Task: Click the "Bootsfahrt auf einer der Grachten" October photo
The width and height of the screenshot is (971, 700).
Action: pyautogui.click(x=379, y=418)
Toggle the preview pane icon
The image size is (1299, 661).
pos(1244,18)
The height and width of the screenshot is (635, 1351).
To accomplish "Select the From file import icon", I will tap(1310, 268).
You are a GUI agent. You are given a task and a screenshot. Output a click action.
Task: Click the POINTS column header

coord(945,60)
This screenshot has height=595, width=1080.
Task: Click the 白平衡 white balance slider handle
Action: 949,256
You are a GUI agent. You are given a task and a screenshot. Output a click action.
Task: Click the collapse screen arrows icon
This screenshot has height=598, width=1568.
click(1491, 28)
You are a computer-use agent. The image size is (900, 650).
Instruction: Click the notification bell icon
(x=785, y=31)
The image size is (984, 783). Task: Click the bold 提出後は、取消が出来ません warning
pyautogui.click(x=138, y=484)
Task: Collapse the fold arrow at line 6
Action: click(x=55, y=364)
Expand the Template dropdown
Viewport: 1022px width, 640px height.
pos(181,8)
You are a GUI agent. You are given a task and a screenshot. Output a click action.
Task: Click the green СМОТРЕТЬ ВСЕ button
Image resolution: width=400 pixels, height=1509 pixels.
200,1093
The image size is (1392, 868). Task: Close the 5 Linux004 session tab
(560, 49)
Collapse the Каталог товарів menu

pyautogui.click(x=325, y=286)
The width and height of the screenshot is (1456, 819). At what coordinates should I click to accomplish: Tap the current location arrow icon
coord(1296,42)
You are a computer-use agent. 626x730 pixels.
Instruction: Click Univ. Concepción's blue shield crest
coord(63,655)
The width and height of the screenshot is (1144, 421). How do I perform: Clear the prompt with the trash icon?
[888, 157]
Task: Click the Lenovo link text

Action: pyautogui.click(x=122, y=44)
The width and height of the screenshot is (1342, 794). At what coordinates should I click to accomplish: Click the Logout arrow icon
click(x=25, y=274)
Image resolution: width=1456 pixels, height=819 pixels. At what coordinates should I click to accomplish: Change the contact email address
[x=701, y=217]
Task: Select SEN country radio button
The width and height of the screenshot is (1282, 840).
* * * * * * *
Exercise description:
Set out every line of the listing above as a numbered list, omitting any blank lines.

Answer to this task:
1. Task: Click the "Bootsfahrt auf einer der Grachten" October photo
2. The width and height of the screenshot is (971, 700).
3. Action: pyautogui.click(x=379, y=418)
4. Toggle the preview pane icon
5. The image size is (1299, 661).
6. pos(1244,18)
7. The height and width of the screenshot is (635, 1351).
8. To accomplish "Select the From file import icon", I will tap(1310, 268).
9. You are a GUI agent. You are given a task and a screenshot. Output a click action.
10. Task: Click the POINTS column header
11. coord(945,60)
12. This screenshot has height=595, width=1080.
13. Task: Click the 白平衡 white balance slider handle
14. Action: 949,256
15. You are a GUI agent. You are given a task and a screenshot. Output a click action.
16. Task: Click the collapse screen arrows icon
17. This screenshot has height=598, width=1568.
18. click(1491, 28)
19. You are a computer-use agent. The image size is (900, 650).
20. Instruction: Click the notification bell icon
21. (x=785, y=31)
22. The image size is (984, 783). Task: Click the bold 提出後は、取消が出来ません warning
23. pyautogui.click(x=138, y=484)
24. Task: Collapse the fold arrow at line 6
25. Action: click(x=55, y=364)
26. Expand the Template dropdown
27. Viewport: 1022px width, 640px height.
28. pos(181,8)
29. You are a GUI agent. You are given a task and a screenshot. Output a click action.
30. Task: Click the green СМОТРЕТЬ ВСЕ button
31. Image resolution: width=400 pixels, height=1509 pixels.
32. 200,1093
33. The image size is (1392, 868). Task: Close the 5 Linux004 session tab
34. (560, 49)
35. Collapse the Каталог товарів menu
36. pyautogui.click(x=325, y=286)
37. The width and height of the screenshot is (1456, 819). At what coordinates should I click to accomplish: Tap the current location arrow icon
38. coord(1296,42)
39. You are a computer-use agent. 626x730 pixels.
40. Instruction: Click Univ. Concepción's blue shield crest
41. coord(63,655)
42. The width and height of the screenshot is (1144, 421). How do I perform: Clear the prompt with the trash icon?
43. [888, 157]
44. Task: Click the Lenovo link text
45. Action: pyautogui.click(x=122, y=44)
46. The width and height of the screenshot is (1342, 794). At what coordinates should I click to accomplish: Click the Logout arrow icon
47. click(x=25, y=274)
48. Image resolution: width=1456 pixels, height=819 pixels. At what coordinates should I click to accomplish: Change the contact email address
49. [x=701, y=217]
50. Task: Select SEN country radio button
51. The width and height of the screenshot is (1282, 840).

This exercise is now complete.